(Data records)

:::::

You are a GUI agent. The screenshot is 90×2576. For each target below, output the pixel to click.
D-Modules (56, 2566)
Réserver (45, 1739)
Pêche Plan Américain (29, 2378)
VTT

:::::

▶ WHAT THE TASK ASKS: The entire set of records should be returned exactly.

▶ WRITTEN RESPONSE:
You are a GUI agent. The screenshot is 90×2576. For each target below, output the pixel to click.
D-Modules (56, 2566)
Réserver (45, 1739)
Pêche Plan Américain (29, 2378)
VTT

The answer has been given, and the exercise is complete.